For over 20 years, the International Geosphere‐Biosphere Programme has assembled overwhelming evidence of the unprecedented scale of changes to Earth's most important biological, chemical and physical, processes.
The pace of change has accelerated since the 1950s. A growing population, exponential resource use and rapid industrialisation are responsible for most of the global changes and strongly influence others. The planet´s human population is set to hit nine billion by 2050. The world´s decision makers require information urgently on how the Earth´s social, ecological and physical systems are linked, how they are changing and what sustainable solutions can be applied.
The reason for the urgent need for this new knowledge is threefold : humans are now a prime driver of change on the planet; population growth is set to continue upwards putting increasin g pressure on food, energy and water supplies; and, there is evidence that society is pushing the planet´s climate and other critical physical processes towards thresholds.

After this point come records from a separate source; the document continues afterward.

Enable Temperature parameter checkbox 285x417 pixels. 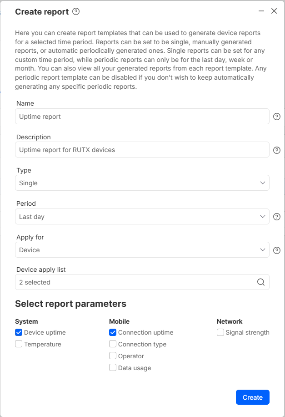pos(19,344)
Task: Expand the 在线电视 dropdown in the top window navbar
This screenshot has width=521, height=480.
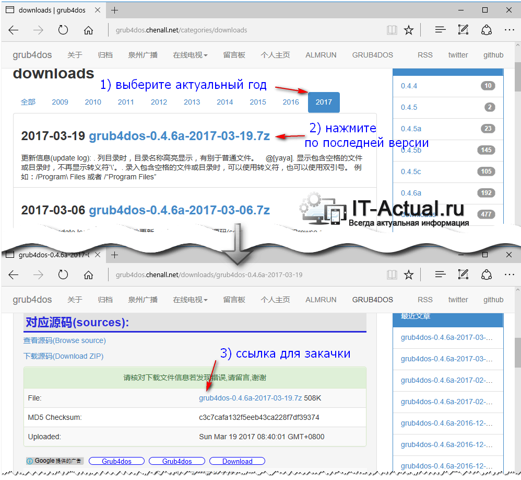Action: [190, 55]
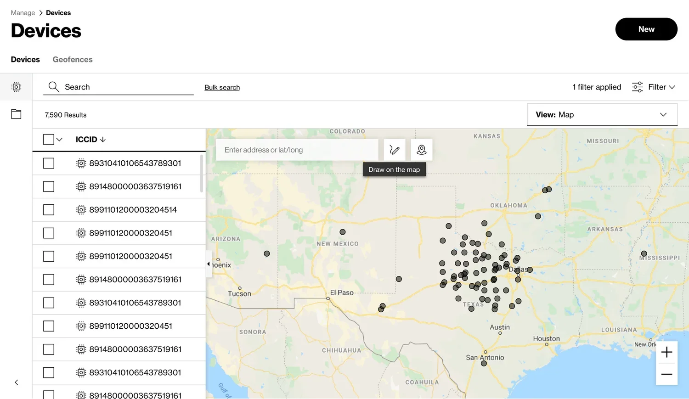The height and width of the screenshot is (399, 689).
Task: Expand the Filter dropdown
Action: coord(658,87)
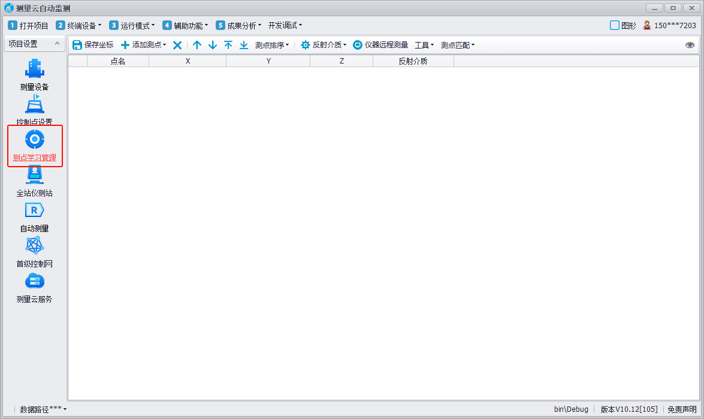Delete point with the blue X icon
Image resolution: width=704 pixels, height=419 pixels.
click(x=177, y=45)
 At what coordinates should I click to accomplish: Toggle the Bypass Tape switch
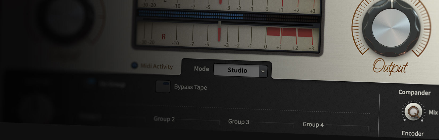163,86
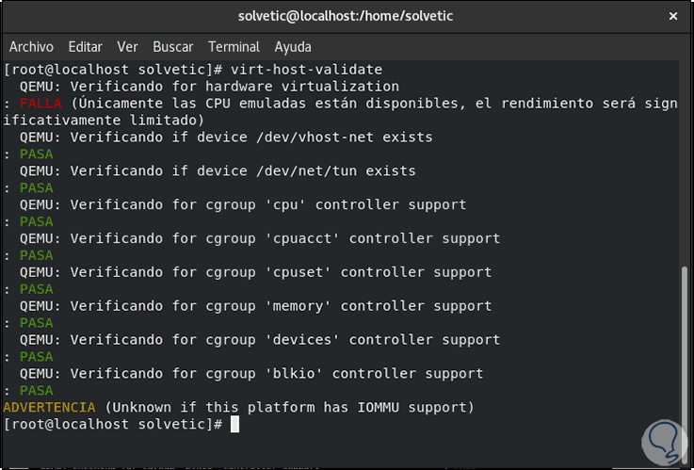Open the Terminal menu
Screen dimensions: 694x470
[234, 47]
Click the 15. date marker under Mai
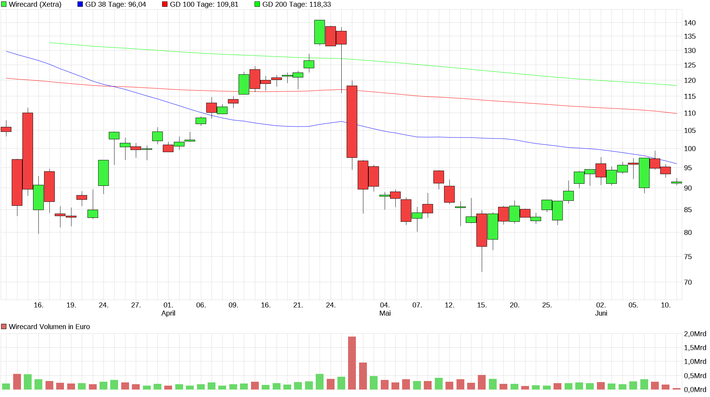 tap(482, 305)
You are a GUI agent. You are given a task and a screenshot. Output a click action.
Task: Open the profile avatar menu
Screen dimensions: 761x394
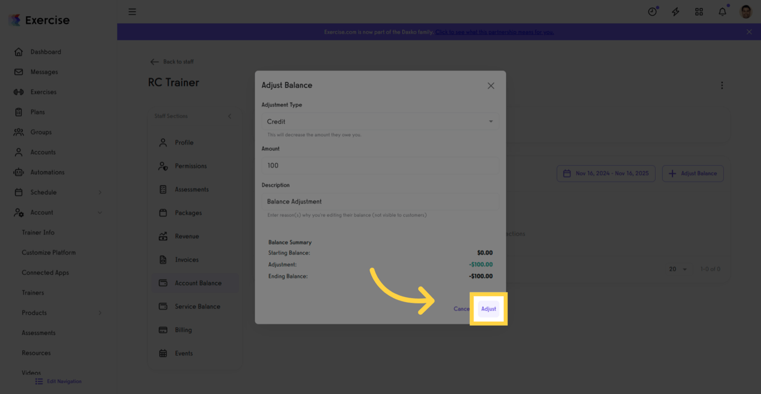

If these thresholds are crossed, society risks planetary‐scale and regional‐scale state changes with a potential to cause large‐scale economic and ecological disruptions and unprecedented humanitarian challenges.
In the next ten years, IGBP, working with our partners, will provide the knowledge, expertise and coordination to identify and assess risks posed to society and ecosystems by major changes in the Earth´s biological, chemical and physical cycles and processes, and communicate this to society.
IGBP will seek deeper understanding of the links and feedbacks between Earth-system processes, with a focus on socio‐economic forcings. IGBP will actively promote a new era of inter‐ and trans‐disciplinary research and will work with relevant partners to support solutions to societal transformation.
IGBP will work with international partners and funding agencies to develop research priorities and co‐design projects and initiatives. IGBP will help coordinate and deliver the Earth‐system observation systems required for greater understanding.
IGBP will work to ensure Earth‐system data is stored effectively and that data is freely available.
Through IGBP’s expertise, coordination and communication, the scientific community has already made substantial progress in many of these areas, particularly on the fundamental research required to understand the Earth system. The new vision provides a step process to allow basic research to flow through to applied research, from science through to policy.
Transformation in an era of rapid global change
How can new and existing global‐change research findings most effectively inform, catalyse and support appropriate actions at all governance scales, local, national, regional and global?
IGBP updated its vision in 2010. IGBP undertook this effort to take account of new priorities in Earth system research. In particular, IGBP's sponsor the International Council for Science (ICSU) is developing a new vision for international research. The focus of this new vision is a move towards "global sustainability" research.
IGBP closed at the end of 2015. This website is no longer updated.